[Data from a collection]
-*-
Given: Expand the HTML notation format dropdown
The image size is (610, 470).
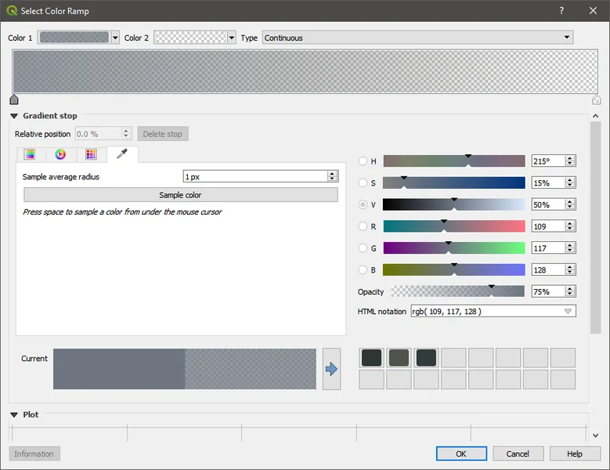Looking at the screenshot, I should coord(568,312).
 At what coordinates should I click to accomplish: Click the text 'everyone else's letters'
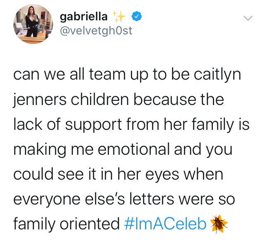point(94,199)
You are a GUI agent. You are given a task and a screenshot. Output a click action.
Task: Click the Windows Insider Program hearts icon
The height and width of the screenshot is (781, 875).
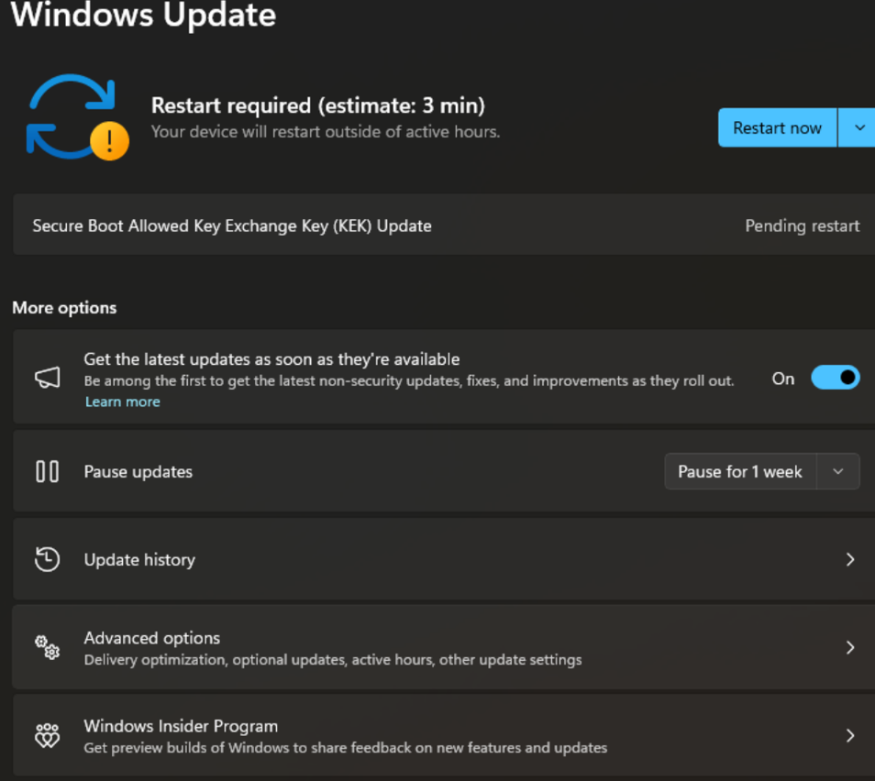point(48,735)
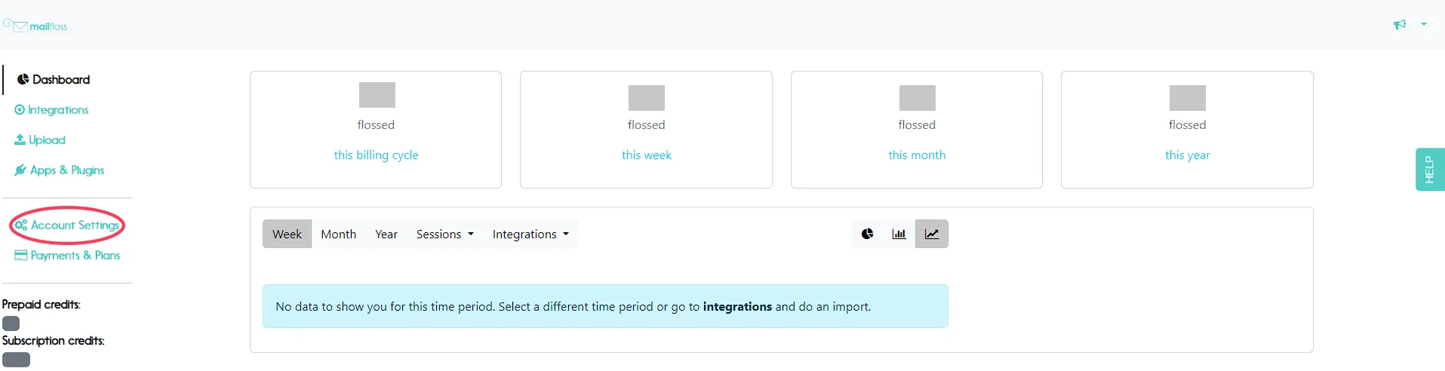
Task: Toggle the Year time period
Action: click(386, 234)
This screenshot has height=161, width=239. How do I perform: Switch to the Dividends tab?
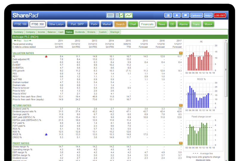(80, 32)
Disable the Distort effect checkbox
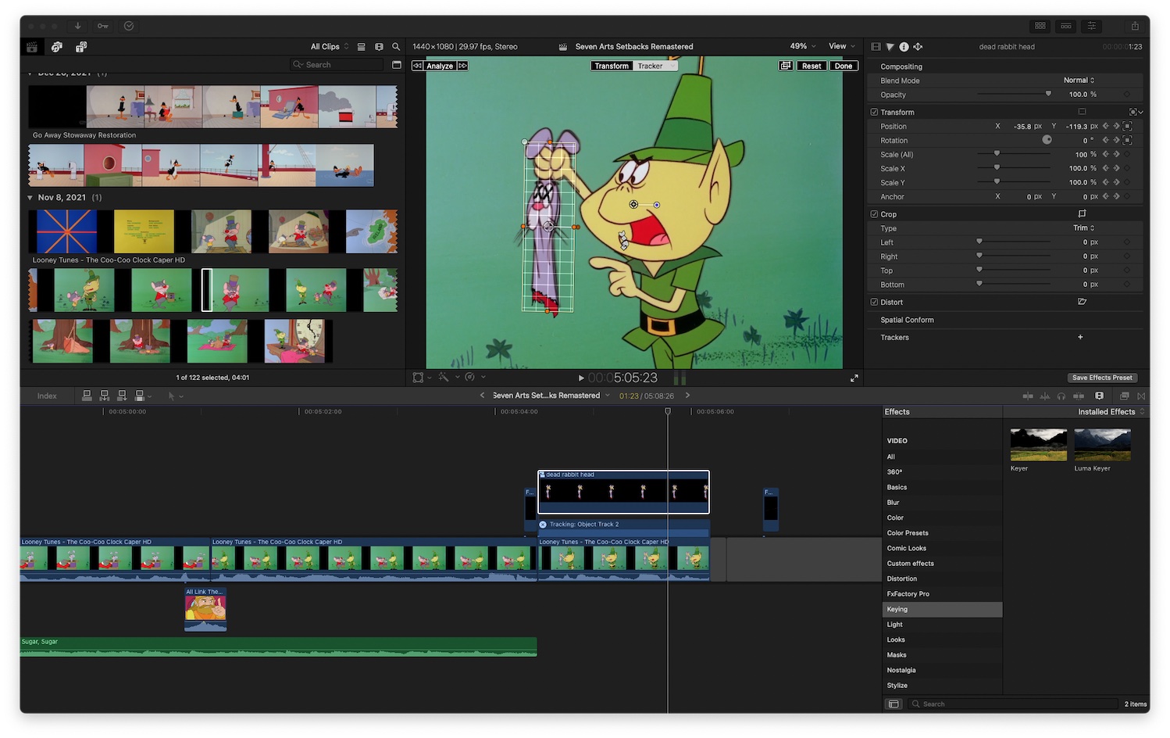The height and width of the screenshot is (738, 1170). click(874, 302)
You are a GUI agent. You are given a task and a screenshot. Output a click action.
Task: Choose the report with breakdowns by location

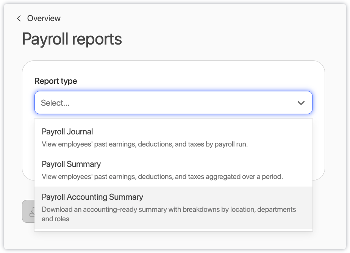point(173,207)
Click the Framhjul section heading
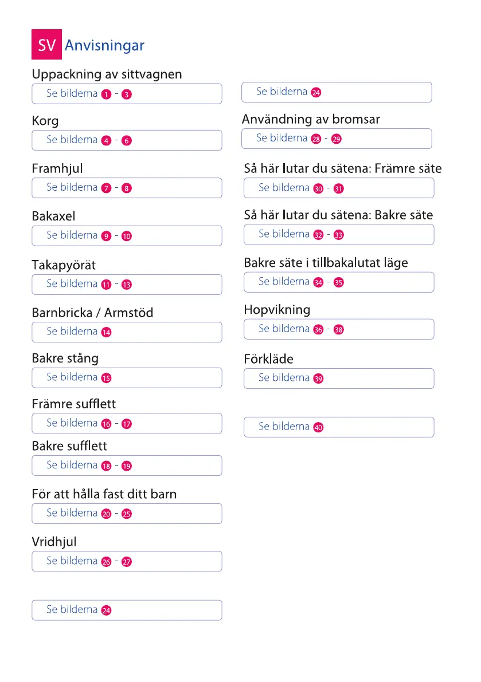The width and height of the screenshot is (481, 682). click(57, 169)
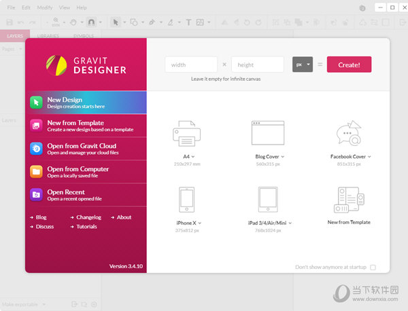
Task: Click the Open from Gravit Cloud icon
Action: [36, 148]
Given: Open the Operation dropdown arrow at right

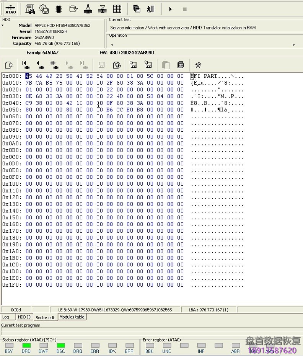Looking at the screenshot, I should click(293, 45).
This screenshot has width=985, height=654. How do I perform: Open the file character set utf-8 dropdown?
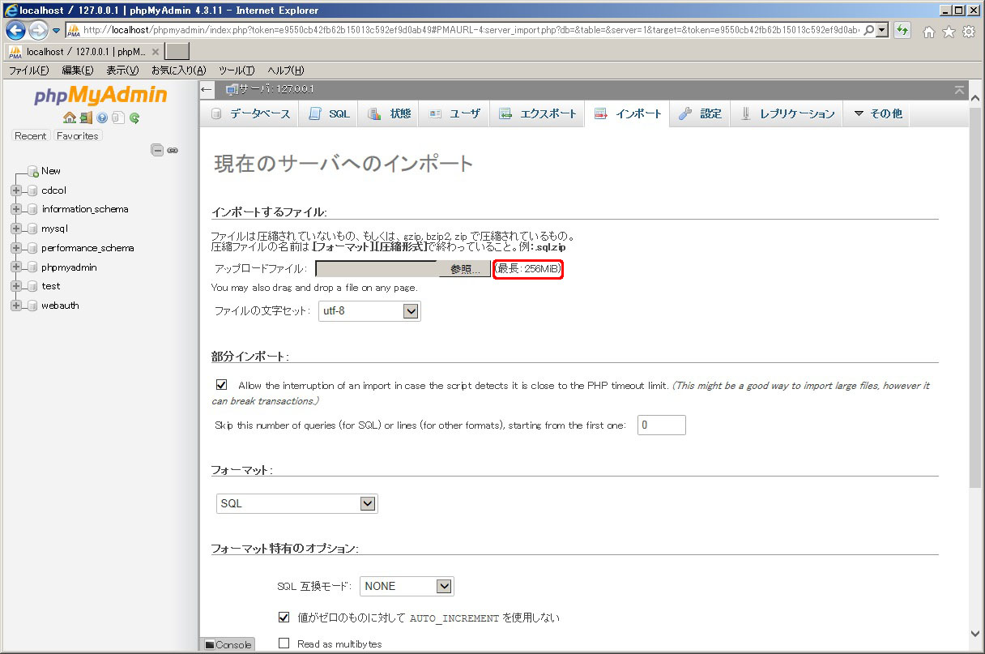(369, 310)
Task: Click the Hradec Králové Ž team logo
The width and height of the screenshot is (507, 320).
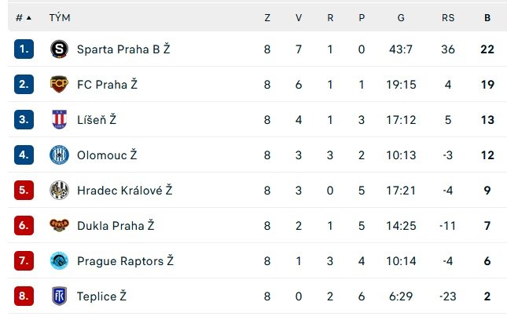Action: [x=59, y=190]
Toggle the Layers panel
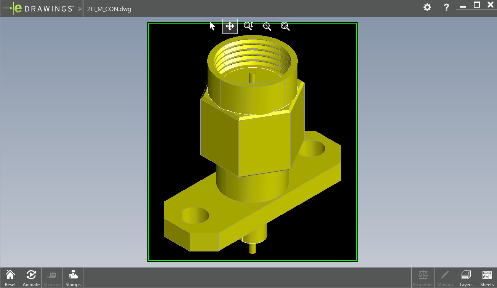This screenshot has height=288, width=497. [466, 278]
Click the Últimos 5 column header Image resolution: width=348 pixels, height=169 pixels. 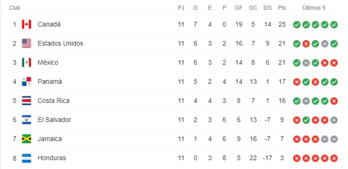(314, 8)
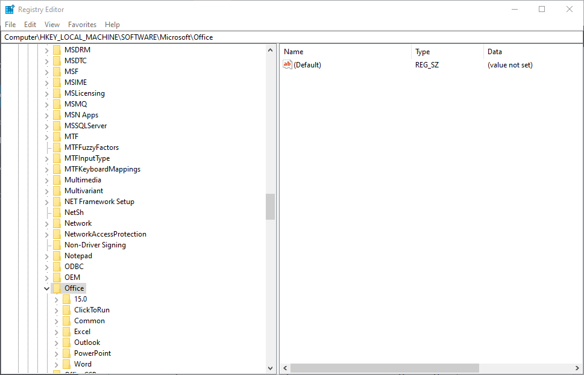Click the MSDTC folder icon
This screenshot has width=584, height=375.
[57, 60]
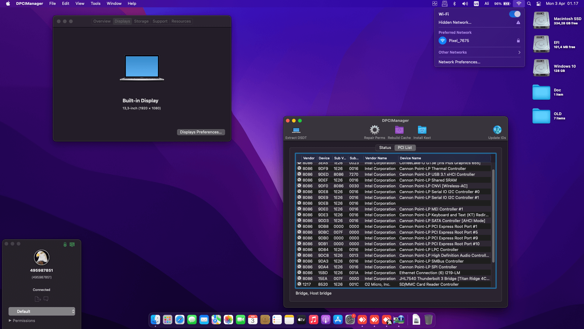
Task: Click the Bluetooth menu bar icon
Action: (455, 4)
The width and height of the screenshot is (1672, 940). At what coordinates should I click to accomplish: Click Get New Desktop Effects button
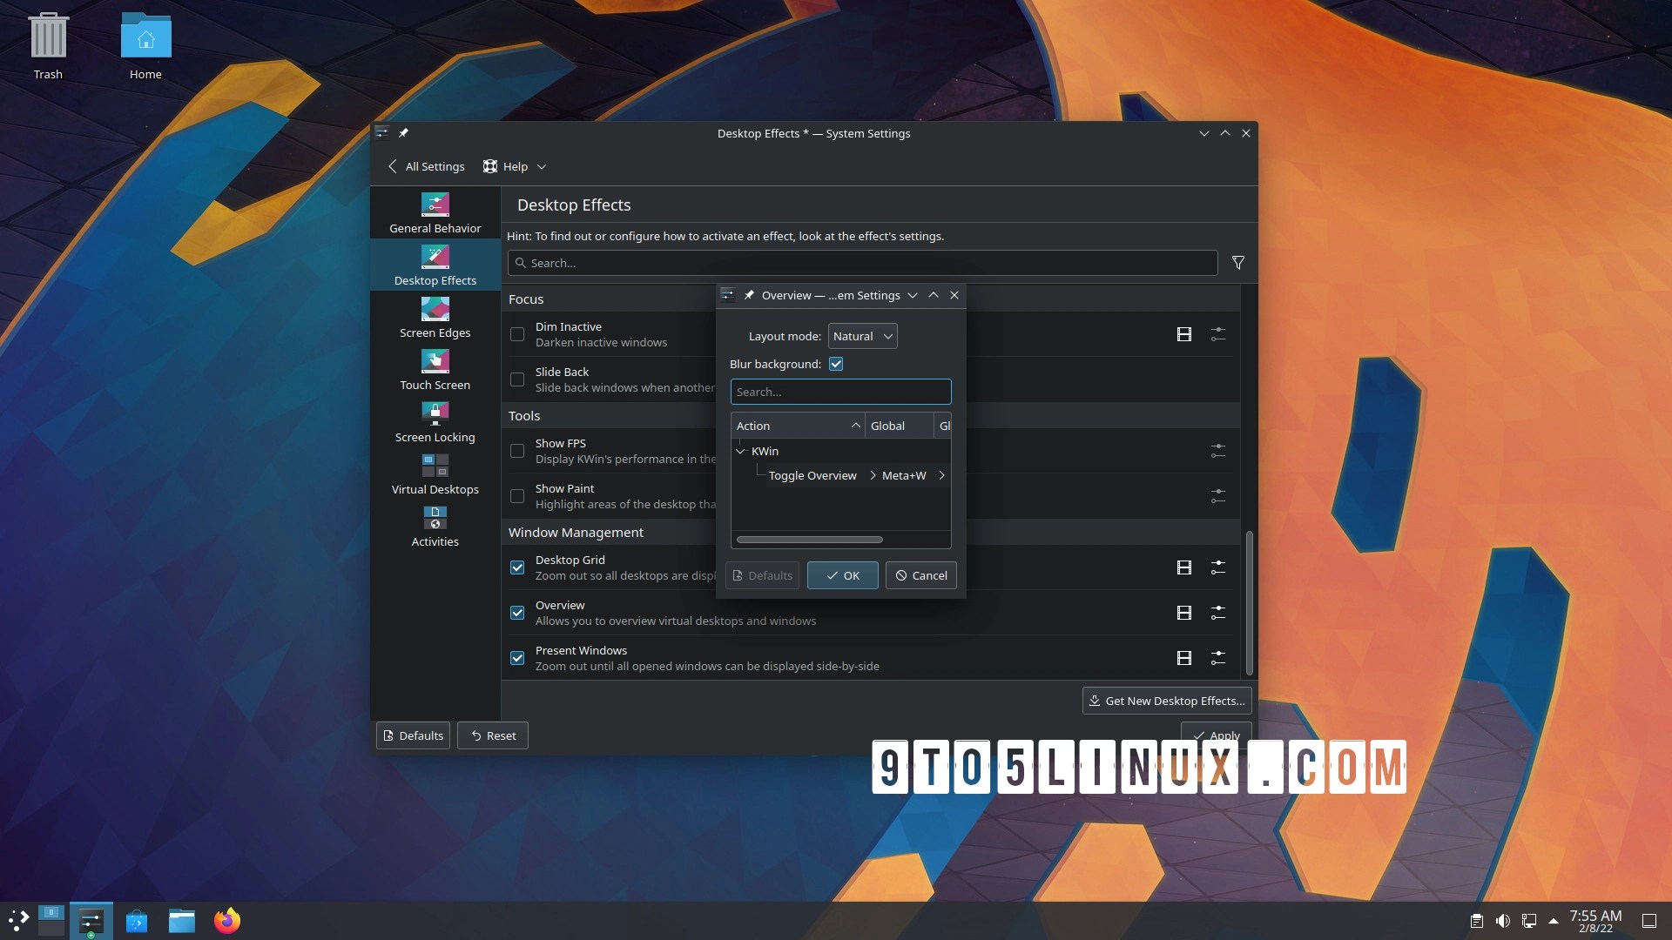pos(1166,701)
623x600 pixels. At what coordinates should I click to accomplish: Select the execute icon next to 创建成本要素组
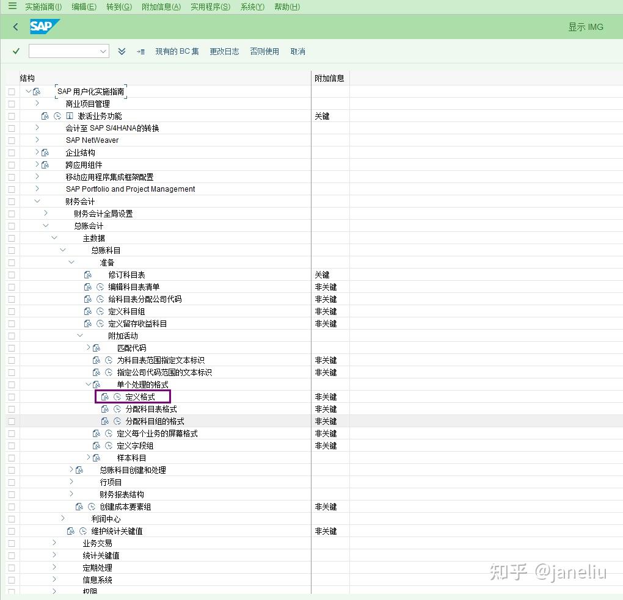click(x=91, y=507)
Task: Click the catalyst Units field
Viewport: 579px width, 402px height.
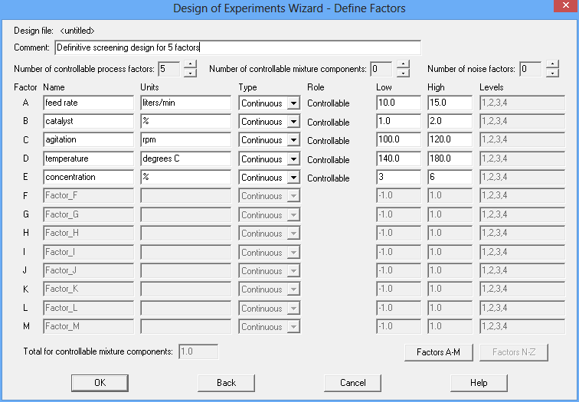Action: click(185, 122)
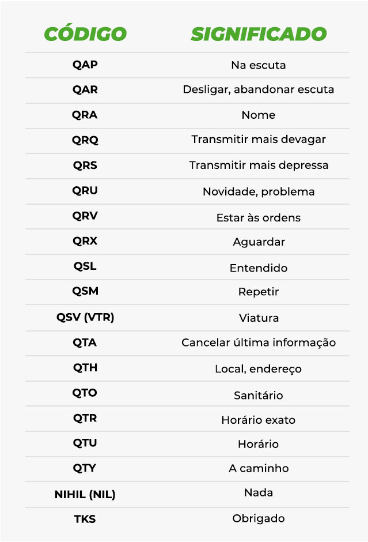Image resolution: width=368 pixels, height=542 pixels.
Task: Click the CÓDIGO column header
Action: pyautogui.click(x=85, y=33)
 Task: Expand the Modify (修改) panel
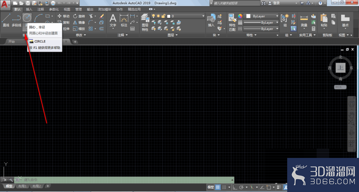point(80,35)
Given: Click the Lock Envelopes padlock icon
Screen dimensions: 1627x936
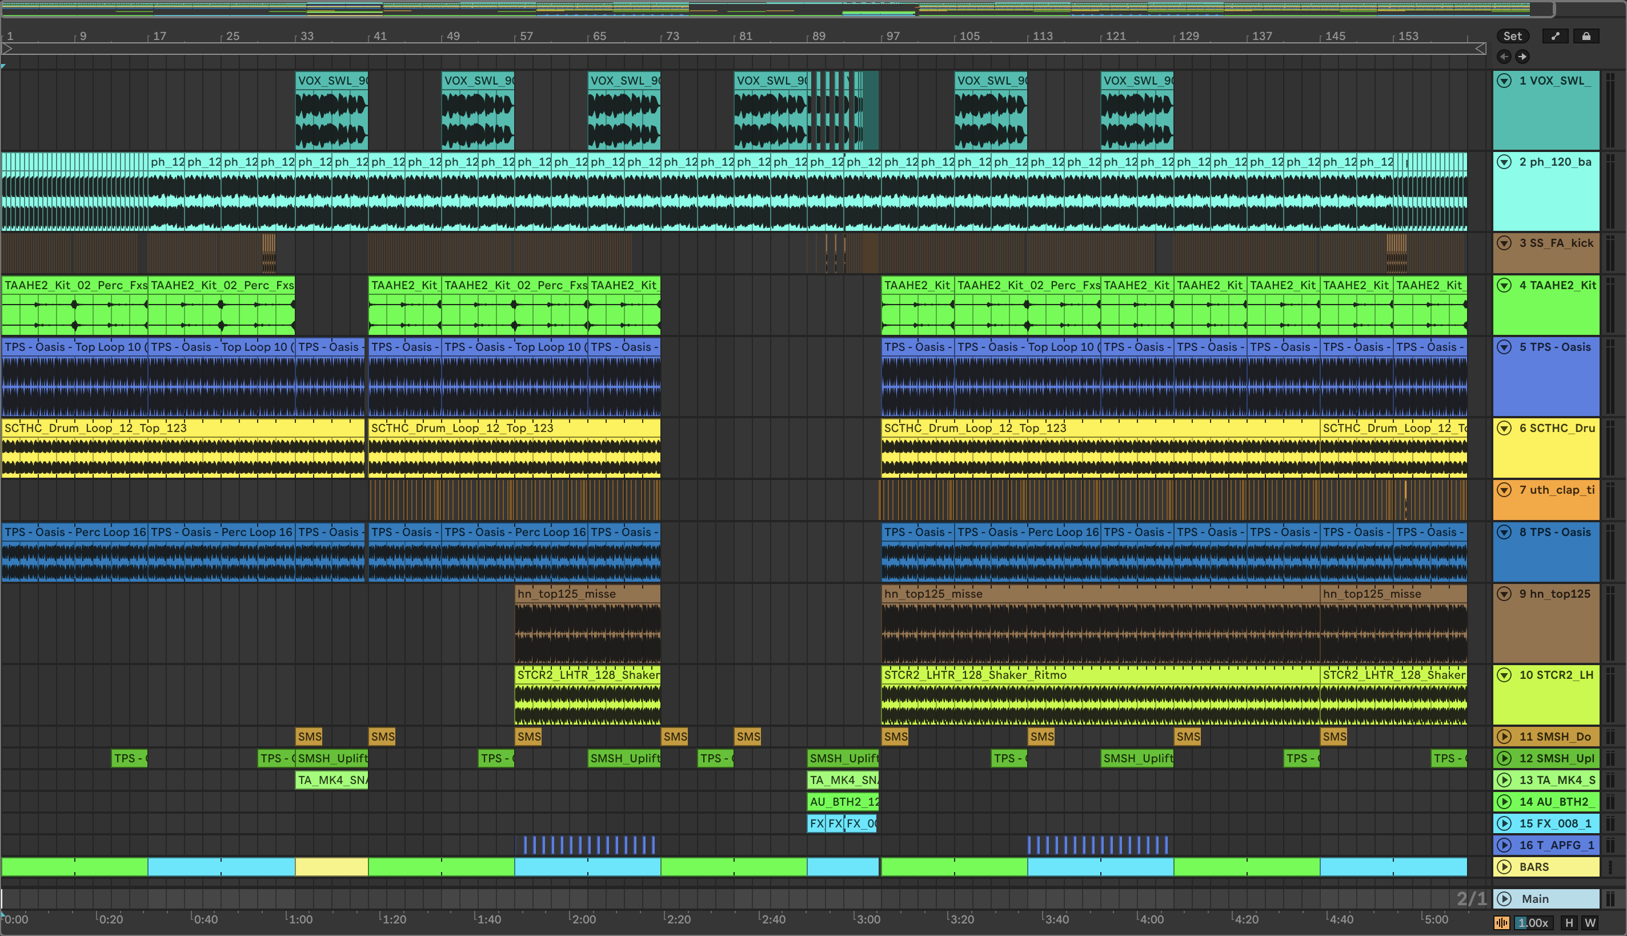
-*-
REQUIRED TASK:
Please copy the lines of the data above, starting from the very first line and ending after the line that contains "This screenshot has height=288, width=497.". Leave the pictures out.

FINISHED TASK:
Given: Expand the HTML notation format dropdown
The image size is (610, 470).
Looking at the screenshot, I should coord(568,312).
 At what coordinates should I click to accomplish: Click the text 'everyone else's letters'
point(94,199)
You are a GUI agent. You are given a task and a screenshot. Output a click action.
Task: Click the Windows Insider Program hearts icon
The height and width of the screenshot is (781, 875).
point(48,735)
Task: Toggle the Year time period
Action: click(386, 234)
This screenshot has height=161, width=239. How do I perform: Switch to the Dividends tab?
(80, 32)
Disable the Distort effect checkbox
The height and width of the screenshot is (738, 1170). click(874, 302)
You are a GUI agent. You are given a task and a screenshot. Output a click action.
Task: Choose the report with breakdowns by location

point(173,207)
Click the Framhjul section heading
The width and height of the screenshot is (481, 682). click(57, 169)
Task: Click the Open from Gravit Cloud icon
Action: [36, 148]
Given: Open the Operation dropdown arrow at right

Looking at the screenshot, I should click(293, 45).
This screenshot has width=985, height=654. How do I perform: Open the file character set utf-8 dropdown?
(369, 310)
Task: Click the Hradec Králové Ž team logo
The width and height of the screenshot is (507, 320).
Action: [x=59, y=190]
Toggle the Layers panel
This screenshot has height=288, width=497. [466, 278]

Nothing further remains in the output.